▶ [Stated problem 1]: In the blog post on manufacturing redundancy, what other name is given for operational redundancy?
▶ [Stated problem 2]: Translate this sentence from the blog post on manufacturing redundancy into Spanish: "Redundancy is one of the ways of making a system resilient."
▶ [Stated problem 3]: Carry on the blog post on manufacturing redundancy, picking up after its last sentence.

▶ [Text block]:

☆ ☆ ☆ ☆ ☆

This another blog in a continuing series discussing what makes for a resilient manufacturing organization. If you missed the opening discussion please read part 1.a summary of the topic, part 2 the introduction, part 3 Flexible Manufacturing Capacity & Scheduling, and Part 4 Enterprise Asset Management .
Redundancy is one of the ways of making a system resilient. Adding and installing back up equipment is an easy and straightforward task, but expensive, and should be done after a proper cost benefit analysis has been done. Keep in mind too many pieces of equipment ties up much needed capital.
NASA in one of their preferred reliability practice documents defines redundancy is as multiple ways of performing a function and breaks redundancy into the following categories
1. Operational or Active “fully on “redundancy
2. Standby redundancy
3. Like Redundancy
4. Un Like redundancy
Operational redundancy (also called parallel redundancy) is the case where the all the pieces of redundant equipment are operating simultaneously during operations rather than being switched on when needed. These redundant pieces of equipment are connected in such a manner that the failure of one piece of equipment will not disrupt operations as the redundant equipment automatically continues the process. Switching out of the failed piece of equipment is not required for the continuation of the process. As with any automatic redundancy switching process, this must be monitored, and someone notified. The failed piece of equipment must be replaced before the next failure. If this is not done then when the redundant piece of equipment fails the whole process fails, that is unless you redundant equipment to redundant equipment. But eventually you will run out of equipment and the process will fail.
With standby redundancy, the redundant equipment are non-operative until they are switched into the system on the failure of the primary piece of equipment. This can be done by either automated or manual means. The disadvantage to standby redundancy is that there usually a period of disruption before the redundant piece of equipment can be brought into service. This type of redundancy is rarely satisfactory for critical systems in the modern manufacturing environment.
With like redundancy identical pieces of equipment are used to perform the same function. These pieces of equipment are not installed on line when the current process had a failure, but are swapped with the equipment at fault. Of course the time it takes to swap out the failed equipment and replace it with a functioning piece adds to the total downtime of the process. This downtime is usually greater than that of the downtime associated with standby redundancy. This like redundancy is not normally used for critical systems.

☆ ☆ ☆ ☆ ☆

▶ [Data shown]:
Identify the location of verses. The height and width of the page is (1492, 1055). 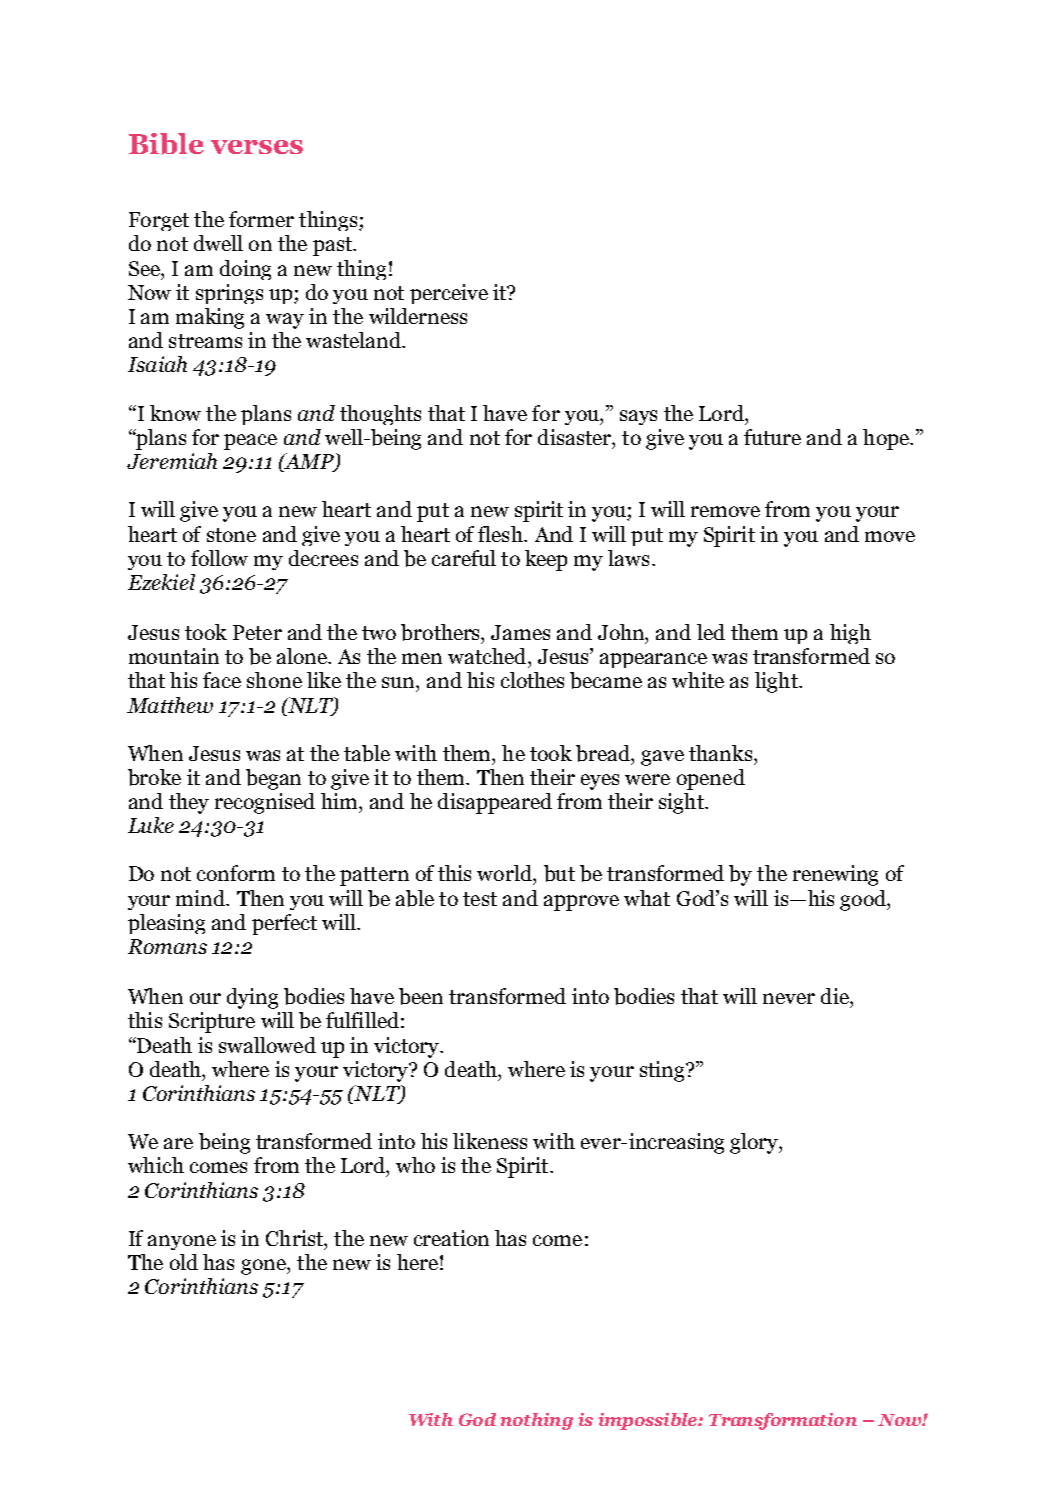
(257, 147).
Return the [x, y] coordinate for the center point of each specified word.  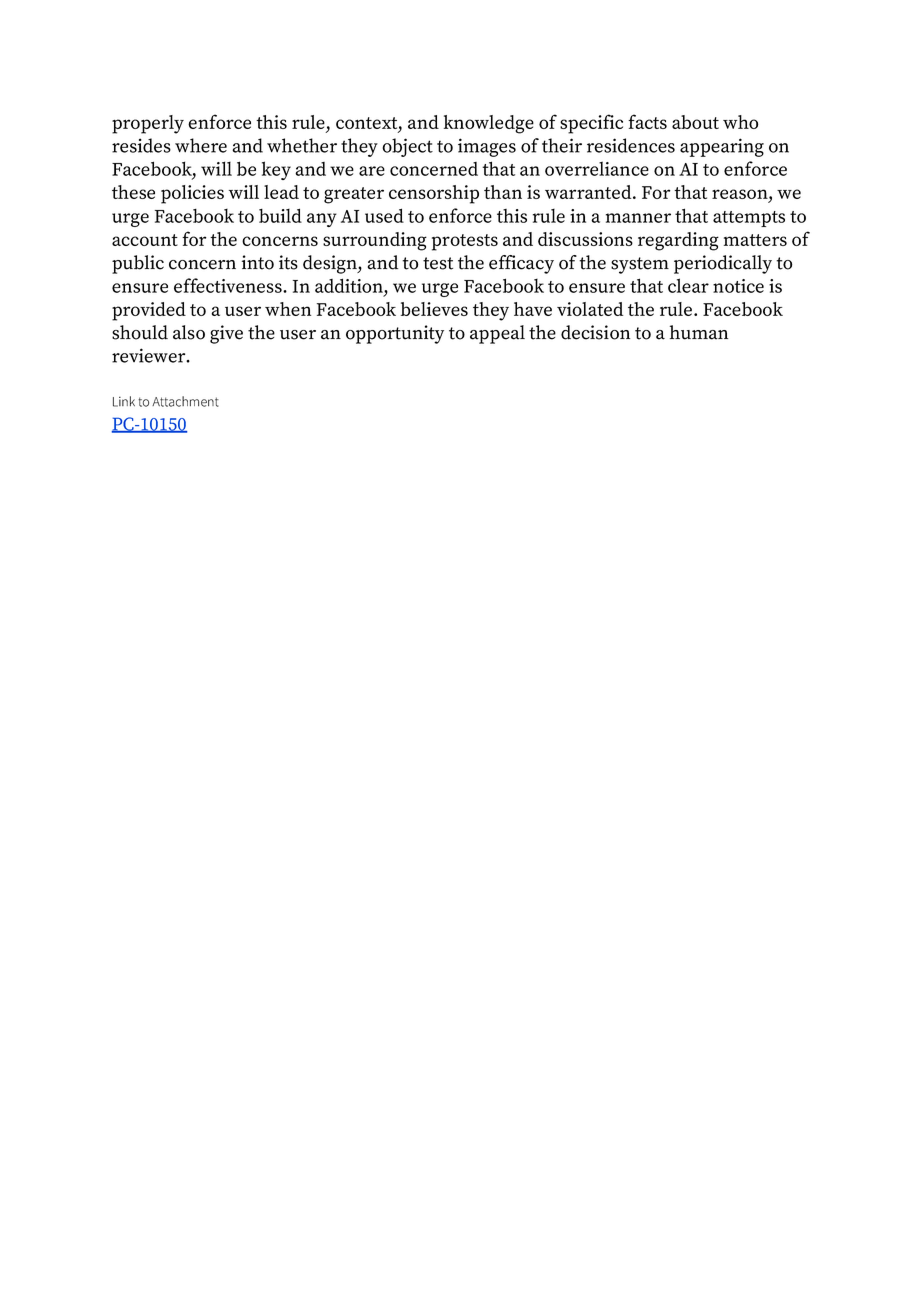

☆ ☆ ☆ ☆ ☆

▶ [Expected answer 1]: Parallel redundancy.

▶ [Expected answer 2]: La redundancia es una de las formas de hacer que un sistema sea resiliente.

▶ [Expected answer 3]:
A special case for like redundancy is where the redundancy is built in through parallel processes. In normal operations the parallel line is not seen as part of a redundancy system but as a production line in itself. Only when there is a problem with a line does the parallel line become one of the possibilities for recovery. Usually with this case there is a change over process with the product being produced is transferred to the parallel line with some associated production interruption. One thing to keep in mind is that there parallel lines are usually in use producing product. An important part of this type of redundancy is the scheduling / rescheduling of the production lines to account for the new circumstances.
A slight variation of this strategy is replacing or adding to the equipment in error with the non like equipment and the reducing the operational capacity. This again will add to the complexities of meeting the production schedule, so rescheduling will most likely occur.
With unlike redundancy non identical pieces of equipment are used to perform the same function of the equipment that is in trouble. In this case the equipment is installed and is made to perform the function of the troubled equipment it replaced. Addition set points, testing, and adjustment would have to be made on this equipment to make it perform as the original equipment. All this would increase the amount of downtime.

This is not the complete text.